Locking and unlocking scripts

The DSL provides flexibility in how locking and unlocking script are specified.

Table 1. Support for Script, Miniscript and Descriptor
Method Locking Unlocking

Script

Miniscript

Descriptor

Sig extension

Script

To provide the most flexibility, the DSL support Script provided as an interpolated string. Developers can drop in variable names prefixed by a command to generate signatures and/or hashes.

For example, the script below will replace hash160(@alice) with a hash160 of the public key referred to by the variable @alice.

'OP_DUP OP_HASH160 hash160(@alice) OP_EQUALVERIFY OP_CHECKSIG'

There are a number of commands that are interpolated in script, see the Script interpolation section for list of commands supported.

Script can be used in both locking and unlocking script.

Miniscript Policy

For generating output scripts, the DSL support miniscript Policy to allow for flexible contract construction.

For example, the policy 'or(99@thresh(2,pk(@alice),pk(@asp)),and(older(10),pk(@asp_timelock)))' is processed by rust-miniscript after @alice, @asp and @asp_timelock have been replaced by hex formatted public keys.

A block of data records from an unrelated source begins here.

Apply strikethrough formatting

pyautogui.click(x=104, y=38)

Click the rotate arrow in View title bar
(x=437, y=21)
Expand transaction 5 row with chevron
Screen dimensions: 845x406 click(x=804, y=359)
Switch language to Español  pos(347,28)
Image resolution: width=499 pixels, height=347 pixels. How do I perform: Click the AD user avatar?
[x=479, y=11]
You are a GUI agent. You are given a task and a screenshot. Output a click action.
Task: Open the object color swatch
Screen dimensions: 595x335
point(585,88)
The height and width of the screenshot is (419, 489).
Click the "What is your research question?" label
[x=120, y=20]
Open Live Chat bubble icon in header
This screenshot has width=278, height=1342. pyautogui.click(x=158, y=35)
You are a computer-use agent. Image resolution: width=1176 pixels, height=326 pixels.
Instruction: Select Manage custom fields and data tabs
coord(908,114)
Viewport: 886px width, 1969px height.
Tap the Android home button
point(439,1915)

There are a number of commands that are interpolated in script, see the Interpolated miniscript policy section of the reference for details.

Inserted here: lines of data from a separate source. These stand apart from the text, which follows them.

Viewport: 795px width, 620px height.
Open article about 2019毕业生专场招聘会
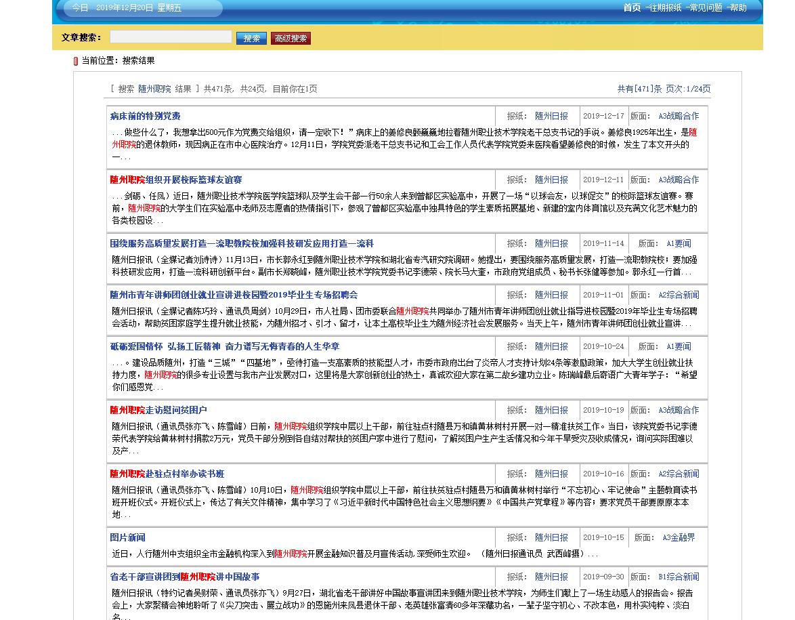pos(234,295)
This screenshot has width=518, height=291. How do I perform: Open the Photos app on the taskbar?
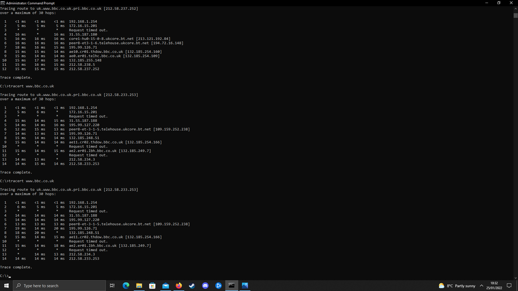245,285
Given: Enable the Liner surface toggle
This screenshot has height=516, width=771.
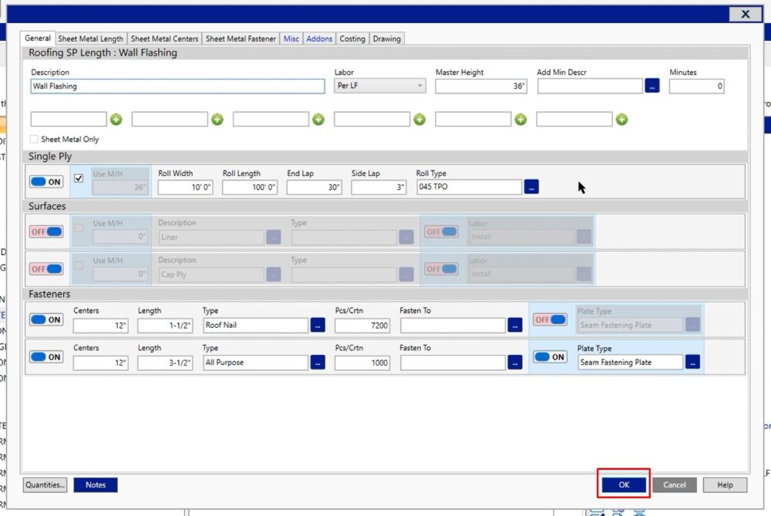Looking at the screenshot, I should (x=46, y=231).
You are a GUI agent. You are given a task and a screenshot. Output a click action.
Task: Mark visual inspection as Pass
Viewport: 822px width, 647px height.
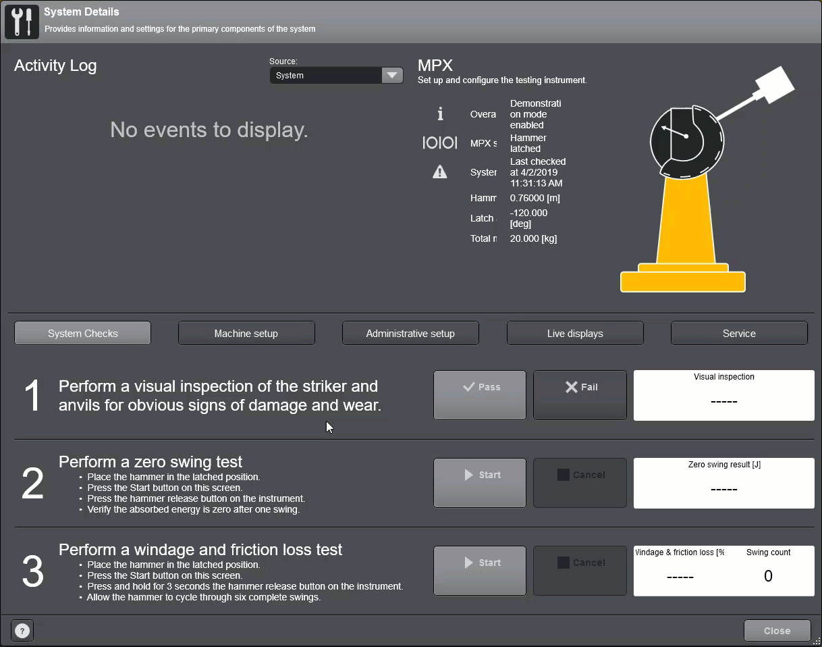(x=480, y=394)
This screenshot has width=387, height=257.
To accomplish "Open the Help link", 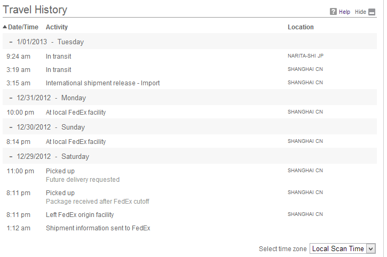I will point(344,12).
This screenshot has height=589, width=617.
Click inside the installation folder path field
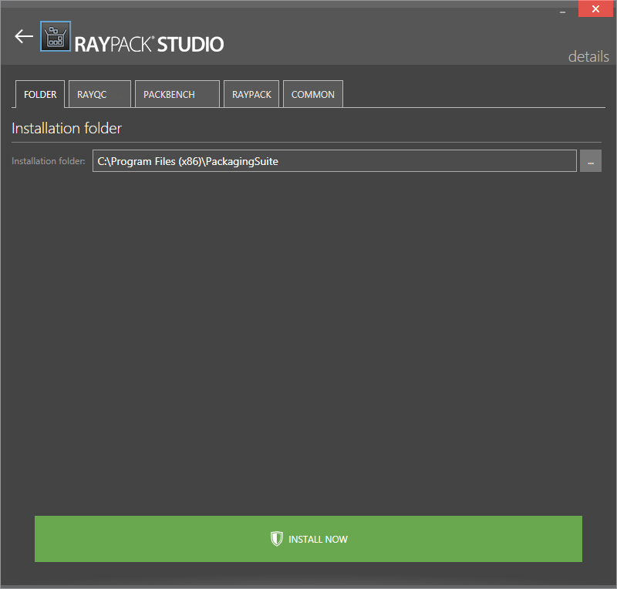424,161
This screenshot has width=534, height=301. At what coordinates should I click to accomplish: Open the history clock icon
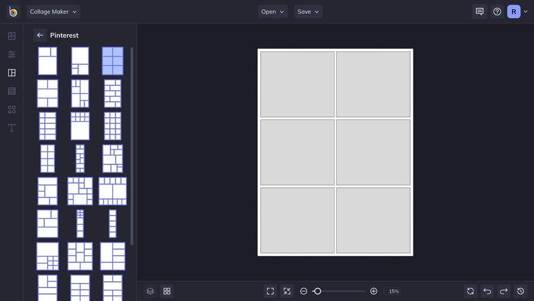[520, 291]
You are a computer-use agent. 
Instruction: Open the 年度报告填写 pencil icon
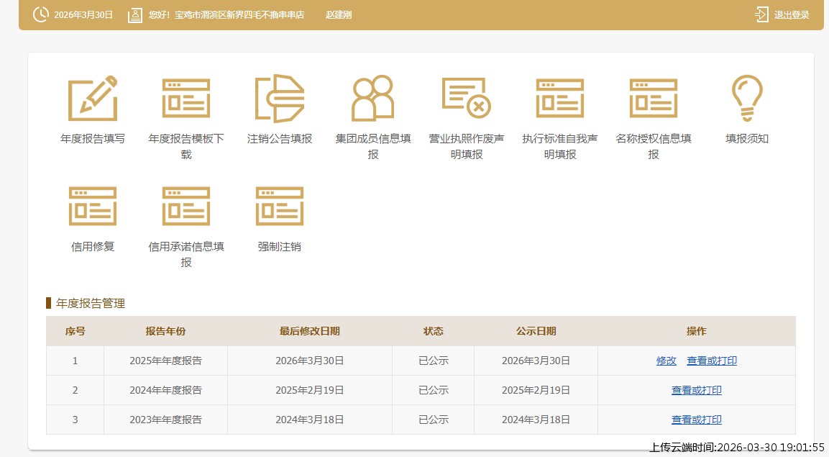tap(93, 99)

Miniscript can be only be used for locking scripts in outputs.

Descriptors

Descriptors for outputs are supported by Bitcoin DSL.

Output scripts can be defined using descriptors like in the transaction below.

transaction inputs: [
      { tx: @opcodes_tx, vout: 0, script_sig: 'sig:wpkh(@bob)' }
    ],
    outputs: [
      { descriptor: 'wpkh(@bob)', amount: 49.998.sats }
    ]
Descriptors can be used in only in locking scripts.

Read more about use of descriptors in the Bitcoin Descriptors section on the reference page.

Custom sig Extension

One of the biggest challenges when using P2WSH is to have access to the script witness programs when you need to sign an input that is spending from a SegWit output.

Bitcoin DSL automatically tracks the required witness program for an output and uses it to create signatures when required. The sig prefix is used to provide a signature. The script_sig parameter is first interpolated replaces all occurences of sig:.* with a signature for the specified options provided to sig.

Here is a list of options that sig currently supports.

  1. sig:<key>: The <key> is a variable that will be used to generate the signature. Example: sig:@alice.

  2. sig:(wpkh(<key>)): The <key> is used to generate the signature as per the P2WPKH specifications. Example: sig:wpkh(@alice).

  3. sig:multi(<key1>,<key2>): Signatures for <key1> and <key2> are generated as per requirements for multisig. Either of the key options can be _empty or _skip, where _empty means use an empty signature and _skip means skip updating any signature if it exists already.